**Word and item position data**
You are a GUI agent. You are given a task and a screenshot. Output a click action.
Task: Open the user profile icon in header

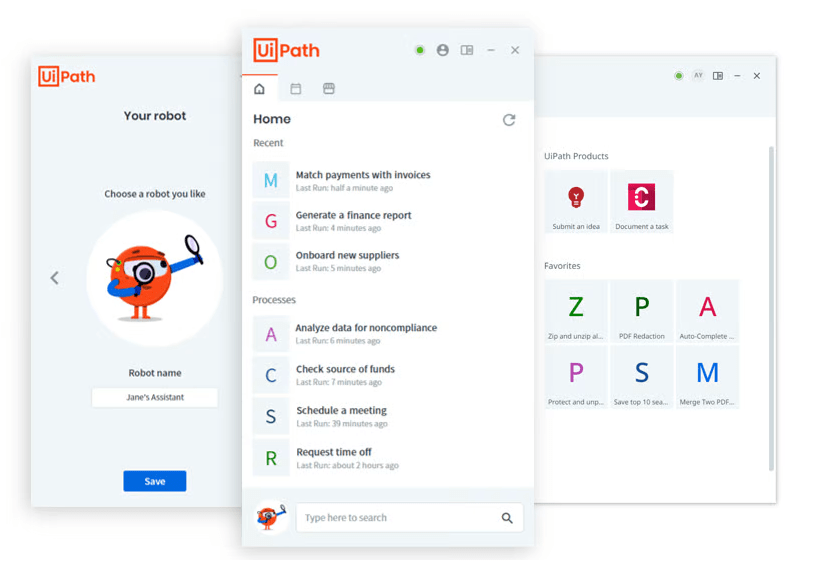point(443,50)
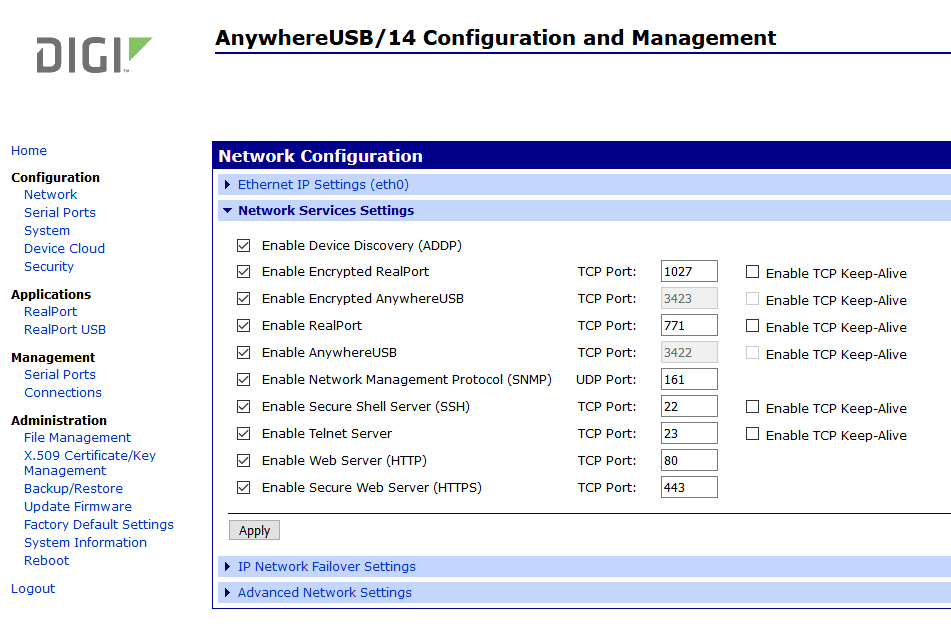Click the DIGI logo
The height and width of the screenshot is (635, 951).
click(94, 55)
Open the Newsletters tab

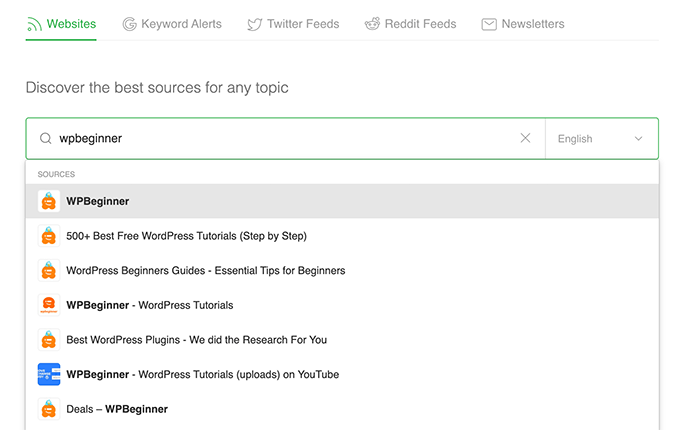click(x=523, y=24)

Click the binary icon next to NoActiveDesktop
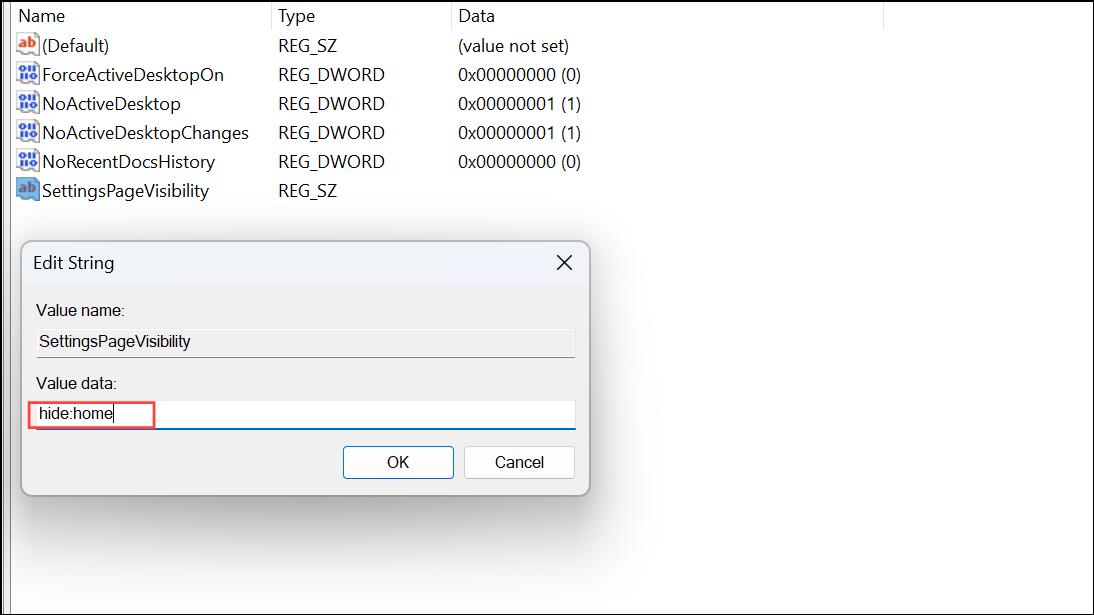[27, 103]
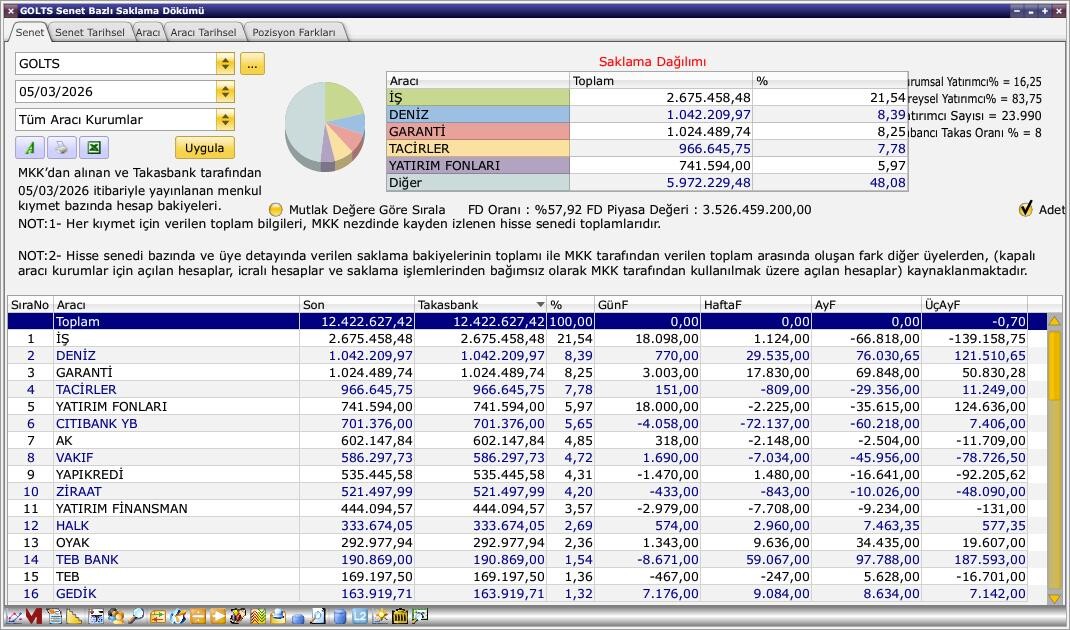This screenshot has height=630, width=1070.
Task: Open the 05/03/2026 date dropdown
Action: (225, 92)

**Task**
Could you copy out all of the rows above word for word, leaving out the pictures?

**Correct response**
You are a GUI agent. You are given a task and a screenshot. Output a click action.
Task: Open the user profile icon in header

point(443,50)
Click the DIGI logo
The height and width of the screenshot is (635, 951).
click(94, 55)
Open the Newsletters tab

click(x=523, y=24)

Click the binary icon next to NoActiveDesktop
[27, 103]
This screenshot has height=630, width=1070.
Task: Open the 05/03/2026 date dropdown
Action: (225, 92)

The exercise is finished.